Differences between classic classes and new-style classes
The following differences between classic and new-style classes may require attention when you are converting a classic class to a new-style class. Since previous versions of Python don't support new-style classes, these can't be considered to be real bugs, but since we've tried very hard to make the behavior of new-style classes backwards compatible, it's important to note these differences. (There are of course many more differences that become relevant if you are writing a new-style class from scratch; this list only lists changes in behavior relevant for the conversion of classic classes.)
- The method resolution order is different; see the tutorial.
- New-style classes that overload binary operators (__add__ and so on) cannot rely on the __coerce__ method to coerce the arguments; the other argument will be whatever was present originally. Thus, if x is a new-style class instance defining an __add__ method, x+1 causes a call to x.__add__(1). The method implementation will have to analyze the other argument's type in order to be able to implement the operation correctly.
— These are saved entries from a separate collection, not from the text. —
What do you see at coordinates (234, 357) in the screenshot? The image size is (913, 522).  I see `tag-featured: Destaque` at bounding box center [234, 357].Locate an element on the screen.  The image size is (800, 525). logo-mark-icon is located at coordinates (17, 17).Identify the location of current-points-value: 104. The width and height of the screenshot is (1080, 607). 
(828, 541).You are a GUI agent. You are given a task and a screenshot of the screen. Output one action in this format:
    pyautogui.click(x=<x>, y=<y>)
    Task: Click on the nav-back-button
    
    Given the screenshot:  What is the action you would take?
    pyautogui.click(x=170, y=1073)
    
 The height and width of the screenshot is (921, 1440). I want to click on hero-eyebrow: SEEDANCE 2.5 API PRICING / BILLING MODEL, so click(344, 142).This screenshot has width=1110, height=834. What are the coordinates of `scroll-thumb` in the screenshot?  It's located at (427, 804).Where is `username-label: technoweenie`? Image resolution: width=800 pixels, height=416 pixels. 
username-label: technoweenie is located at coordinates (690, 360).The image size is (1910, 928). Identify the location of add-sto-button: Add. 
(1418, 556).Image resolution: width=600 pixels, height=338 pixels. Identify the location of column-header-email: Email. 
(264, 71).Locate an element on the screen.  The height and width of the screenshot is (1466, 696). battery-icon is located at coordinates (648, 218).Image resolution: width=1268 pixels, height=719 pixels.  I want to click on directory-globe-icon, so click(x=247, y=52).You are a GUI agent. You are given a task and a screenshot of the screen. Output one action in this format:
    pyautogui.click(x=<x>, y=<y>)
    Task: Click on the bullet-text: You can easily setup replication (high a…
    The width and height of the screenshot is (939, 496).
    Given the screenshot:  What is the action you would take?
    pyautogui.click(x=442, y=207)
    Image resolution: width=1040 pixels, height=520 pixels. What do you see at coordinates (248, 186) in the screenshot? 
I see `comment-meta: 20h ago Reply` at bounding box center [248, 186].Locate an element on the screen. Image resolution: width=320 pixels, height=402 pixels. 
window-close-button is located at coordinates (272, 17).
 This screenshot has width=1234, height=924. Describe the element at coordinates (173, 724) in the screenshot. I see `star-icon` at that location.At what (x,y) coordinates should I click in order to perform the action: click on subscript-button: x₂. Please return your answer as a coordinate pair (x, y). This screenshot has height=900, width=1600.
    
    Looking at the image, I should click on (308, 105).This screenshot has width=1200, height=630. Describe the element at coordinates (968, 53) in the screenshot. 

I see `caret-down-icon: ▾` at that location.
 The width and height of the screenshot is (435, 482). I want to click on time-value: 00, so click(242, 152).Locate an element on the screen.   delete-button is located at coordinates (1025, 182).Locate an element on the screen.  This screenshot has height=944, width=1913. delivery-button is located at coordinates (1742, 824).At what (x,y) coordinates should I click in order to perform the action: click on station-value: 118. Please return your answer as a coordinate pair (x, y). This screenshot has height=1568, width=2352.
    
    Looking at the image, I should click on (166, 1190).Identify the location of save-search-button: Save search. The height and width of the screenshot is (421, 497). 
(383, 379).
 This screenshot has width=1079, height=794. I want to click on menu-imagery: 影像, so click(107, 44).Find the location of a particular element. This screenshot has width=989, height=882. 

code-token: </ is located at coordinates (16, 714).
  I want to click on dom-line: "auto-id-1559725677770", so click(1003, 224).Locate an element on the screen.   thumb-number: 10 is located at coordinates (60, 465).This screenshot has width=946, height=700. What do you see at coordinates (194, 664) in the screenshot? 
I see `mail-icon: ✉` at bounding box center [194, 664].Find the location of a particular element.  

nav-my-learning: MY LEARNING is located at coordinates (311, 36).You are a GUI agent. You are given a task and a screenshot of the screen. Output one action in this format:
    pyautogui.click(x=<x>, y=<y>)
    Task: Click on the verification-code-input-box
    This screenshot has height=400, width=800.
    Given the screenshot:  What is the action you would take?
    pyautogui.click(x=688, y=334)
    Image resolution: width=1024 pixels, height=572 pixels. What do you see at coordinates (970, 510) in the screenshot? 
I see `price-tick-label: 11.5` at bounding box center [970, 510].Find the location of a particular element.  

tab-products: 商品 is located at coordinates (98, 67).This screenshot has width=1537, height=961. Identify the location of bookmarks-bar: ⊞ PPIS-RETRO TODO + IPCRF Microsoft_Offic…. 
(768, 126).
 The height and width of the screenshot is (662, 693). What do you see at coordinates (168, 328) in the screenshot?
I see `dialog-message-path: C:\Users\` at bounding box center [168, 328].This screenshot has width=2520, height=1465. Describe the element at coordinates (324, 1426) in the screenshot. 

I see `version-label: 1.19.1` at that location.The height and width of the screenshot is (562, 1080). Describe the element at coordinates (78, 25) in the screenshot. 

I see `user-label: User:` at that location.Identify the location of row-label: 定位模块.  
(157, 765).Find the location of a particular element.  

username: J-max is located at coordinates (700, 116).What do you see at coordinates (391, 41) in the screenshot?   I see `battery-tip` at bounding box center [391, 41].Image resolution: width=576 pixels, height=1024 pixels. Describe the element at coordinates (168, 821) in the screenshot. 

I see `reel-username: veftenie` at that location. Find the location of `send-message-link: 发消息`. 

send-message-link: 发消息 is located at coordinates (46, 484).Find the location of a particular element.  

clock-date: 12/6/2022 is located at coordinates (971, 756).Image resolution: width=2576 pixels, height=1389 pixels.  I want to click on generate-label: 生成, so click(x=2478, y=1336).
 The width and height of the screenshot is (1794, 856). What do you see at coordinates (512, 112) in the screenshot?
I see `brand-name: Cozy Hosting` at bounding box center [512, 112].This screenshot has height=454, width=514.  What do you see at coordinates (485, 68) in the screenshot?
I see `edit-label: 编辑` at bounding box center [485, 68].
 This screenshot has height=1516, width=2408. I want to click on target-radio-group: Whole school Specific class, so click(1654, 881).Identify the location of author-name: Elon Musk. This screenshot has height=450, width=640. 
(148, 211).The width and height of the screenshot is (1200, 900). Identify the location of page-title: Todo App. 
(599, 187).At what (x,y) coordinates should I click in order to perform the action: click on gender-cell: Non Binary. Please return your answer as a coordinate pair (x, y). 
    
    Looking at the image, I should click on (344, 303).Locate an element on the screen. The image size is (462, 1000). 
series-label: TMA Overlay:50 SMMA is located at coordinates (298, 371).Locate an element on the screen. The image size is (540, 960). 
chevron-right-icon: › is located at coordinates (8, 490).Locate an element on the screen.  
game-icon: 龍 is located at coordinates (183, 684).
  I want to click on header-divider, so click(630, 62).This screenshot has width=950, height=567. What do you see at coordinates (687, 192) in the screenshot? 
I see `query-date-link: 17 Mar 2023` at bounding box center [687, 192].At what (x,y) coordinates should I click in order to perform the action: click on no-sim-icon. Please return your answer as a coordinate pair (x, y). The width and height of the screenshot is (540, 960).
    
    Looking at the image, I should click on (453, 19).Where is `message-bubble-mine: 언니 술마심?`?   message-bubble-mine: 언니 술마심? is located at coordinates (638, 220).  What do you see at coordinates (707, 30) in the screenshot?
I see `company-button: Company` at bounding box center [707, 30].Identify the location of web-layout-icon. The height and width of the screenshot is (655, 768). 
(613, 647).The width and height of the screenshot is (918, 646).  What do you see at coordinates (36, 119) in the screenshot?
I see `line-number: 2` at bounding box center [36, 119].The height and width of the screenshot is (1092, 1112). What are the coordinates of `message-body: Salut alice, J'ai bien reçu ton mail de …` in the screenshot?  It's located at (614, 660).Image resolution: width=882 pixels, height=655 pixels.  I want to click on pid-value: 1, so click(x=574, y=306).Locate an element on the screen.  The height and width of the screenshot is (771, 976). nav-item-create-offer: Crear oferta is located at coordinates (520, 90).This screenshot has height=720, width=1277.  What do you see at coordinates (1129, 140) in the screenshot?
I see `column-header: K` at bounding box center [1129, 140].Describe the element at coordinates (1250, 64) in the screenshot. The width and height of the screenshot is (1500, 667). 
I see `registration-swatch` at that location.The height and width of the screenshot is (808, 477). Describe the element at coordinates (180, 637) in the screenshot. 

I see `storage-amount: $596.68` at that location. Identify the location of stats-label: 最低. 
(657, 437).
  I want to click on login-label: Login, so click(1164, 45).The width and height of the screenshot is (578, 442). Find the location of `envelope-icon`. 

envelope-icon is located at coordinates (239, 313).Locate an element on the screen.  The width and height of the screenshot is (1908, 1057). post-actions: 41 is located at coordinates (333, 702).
If the method implementation decides that it doesn't know how to implement the operation for this particular combination of argument types, it should return the special singleton value NotImplemented. (This behavior is the same as for classic classes lacking a __coerce__ method; the difference is that the __coerce__ method is ignored by the new-style binary operators.)
- New-style class instances allow assignment to their __class__ attribute only if the C-level structure layout of the old and new class are the same. This prevents disasters like taking a list and changing its __class__ to make it a dict.
- New-style class objects don't support assignment to their __bases__ attribute.
- New-style class objects don't support assignment to their __name__ attribute.
- (I'm sure there are more differences that are relevant to the conversion of classic classes to new-style classes), but I can't think of then right now.)